# Work to do:
Tally the lines in the entries below that include the string "Expand". Reply with the number only.

--

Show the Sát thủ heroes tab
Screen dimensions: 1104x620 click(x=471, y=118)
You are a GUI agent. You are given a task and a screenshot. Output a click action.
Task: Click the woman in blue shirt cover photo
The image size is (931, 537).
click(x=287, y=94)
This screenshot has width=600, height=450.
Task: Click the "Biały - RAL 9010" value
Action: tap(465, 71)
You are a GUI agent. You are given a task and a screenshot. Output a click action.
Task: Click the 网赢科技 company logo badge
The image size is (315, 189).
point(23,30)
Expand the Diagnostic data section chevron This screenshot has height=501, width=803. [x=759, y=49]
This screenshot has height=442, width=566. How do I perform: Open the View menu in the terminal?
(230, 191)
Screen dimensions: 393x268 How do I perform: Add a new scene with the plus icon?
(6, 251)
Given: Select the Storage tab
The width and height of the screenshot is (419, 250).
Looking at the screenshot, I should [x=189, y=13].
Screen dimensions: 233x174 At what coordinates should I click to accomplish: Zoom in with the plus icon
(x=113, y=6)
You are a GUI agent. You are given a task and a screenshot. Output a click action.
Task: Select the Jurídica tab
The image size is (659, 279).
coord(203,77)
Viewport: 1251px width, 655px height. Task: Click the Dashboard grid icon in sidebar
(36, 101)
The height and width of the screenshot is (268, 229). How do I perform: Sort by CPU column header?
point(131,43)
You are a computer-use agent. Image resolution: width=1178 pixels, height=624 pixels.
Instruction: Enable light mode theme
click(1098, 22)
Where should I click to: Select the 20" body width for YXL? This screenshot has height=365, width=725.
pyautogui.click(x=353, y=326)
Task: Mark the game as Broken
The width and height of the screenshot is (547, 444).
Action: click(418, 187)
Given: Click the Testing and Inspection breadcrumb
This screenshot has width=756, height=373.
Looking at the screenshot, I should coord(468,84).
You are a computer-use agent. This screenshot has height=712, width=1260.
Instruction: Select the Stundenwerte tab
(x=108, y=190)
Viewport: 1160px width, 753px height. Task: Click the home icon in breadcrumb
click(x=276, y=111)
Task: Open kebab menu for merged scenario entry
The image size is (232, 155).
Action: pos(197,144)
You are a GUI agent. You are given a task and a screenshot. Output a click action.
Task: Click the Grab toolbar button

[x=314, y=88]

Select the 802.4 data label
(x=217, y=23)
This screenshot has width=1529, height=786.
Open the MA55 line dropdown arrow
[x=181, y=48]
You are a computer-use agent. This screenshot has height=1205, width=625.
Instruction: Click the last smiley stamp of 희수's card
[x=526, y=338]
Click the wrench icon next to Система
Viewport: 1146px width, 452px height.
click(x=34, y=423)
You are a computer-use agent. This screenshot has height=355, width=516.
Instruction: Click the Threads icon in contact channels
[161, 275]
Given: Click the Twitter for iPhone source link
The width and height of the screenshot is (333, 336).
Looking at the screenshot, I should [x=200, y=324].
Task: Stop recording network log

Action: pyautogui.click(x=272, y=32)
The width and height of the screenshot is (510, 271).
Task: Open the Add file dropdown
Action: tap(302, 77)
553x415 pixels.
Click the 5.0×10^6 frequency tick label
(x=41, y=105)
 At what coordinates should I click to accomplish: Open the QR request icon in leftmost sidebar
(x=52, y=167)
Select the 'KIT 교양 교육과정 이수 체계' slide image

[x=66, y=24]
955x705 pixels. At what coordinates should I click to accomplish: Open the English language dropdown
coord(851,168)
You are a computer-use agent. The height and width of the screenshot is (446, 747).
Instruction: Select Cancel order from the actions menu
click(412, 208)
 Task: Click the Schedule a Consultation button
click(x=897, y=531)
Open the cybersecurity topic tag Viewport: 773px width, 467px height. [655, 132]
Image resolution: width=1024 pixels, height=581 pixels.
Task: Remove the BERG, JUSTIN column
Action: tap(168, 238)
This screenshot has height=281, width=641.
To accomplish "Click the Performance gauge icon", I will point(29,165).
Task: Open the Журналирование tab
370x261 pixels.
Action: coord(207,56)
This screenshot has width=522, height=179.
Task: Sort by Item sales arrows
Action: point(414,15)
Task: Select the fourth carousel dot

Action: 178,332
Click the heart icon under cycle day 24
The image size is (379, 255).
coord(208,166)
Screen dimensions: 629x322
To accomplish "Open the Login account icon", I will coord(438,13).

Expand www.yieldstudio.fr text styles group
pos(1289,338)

--

# Task result:
2